About this task:
Read the data below line by line and copy each one with "Publications" in it.

Provided material:
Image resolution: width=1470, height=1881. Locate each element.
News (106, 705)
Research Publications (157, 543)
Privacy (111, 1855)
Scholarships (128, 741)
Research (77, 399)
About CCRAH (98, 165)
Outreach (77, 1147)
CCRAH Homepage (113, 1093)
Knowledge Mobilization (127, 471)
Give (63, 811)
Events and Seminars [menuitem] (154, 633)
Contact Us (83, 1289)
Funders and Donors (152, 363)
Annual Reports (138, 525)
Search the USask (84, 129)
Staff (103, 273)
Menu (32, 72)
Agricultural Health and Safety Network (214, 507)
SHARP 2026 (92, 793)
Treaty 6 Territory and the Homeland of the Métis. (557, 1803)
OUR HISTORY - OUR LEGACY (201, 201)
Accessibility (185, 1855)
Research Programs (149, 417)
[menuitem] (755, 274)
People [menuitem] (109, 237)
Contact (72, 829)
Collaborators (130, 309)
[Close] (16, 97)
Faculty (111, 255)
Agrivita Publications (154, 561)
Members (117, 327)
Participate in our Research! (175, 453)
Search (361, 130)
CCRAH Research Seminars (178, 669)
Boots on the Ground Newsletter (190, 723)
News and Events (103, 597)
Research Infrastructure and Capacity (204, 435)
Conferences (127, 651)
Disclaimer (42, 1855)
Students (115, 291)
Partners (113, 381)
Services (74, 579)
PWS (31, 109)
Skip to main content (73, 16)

* * *

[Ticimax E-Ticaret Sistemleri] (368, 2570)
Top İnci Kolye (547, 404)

Answer to this problem:
Research Publications (157, 543)
Agrivita Publications (154, 561)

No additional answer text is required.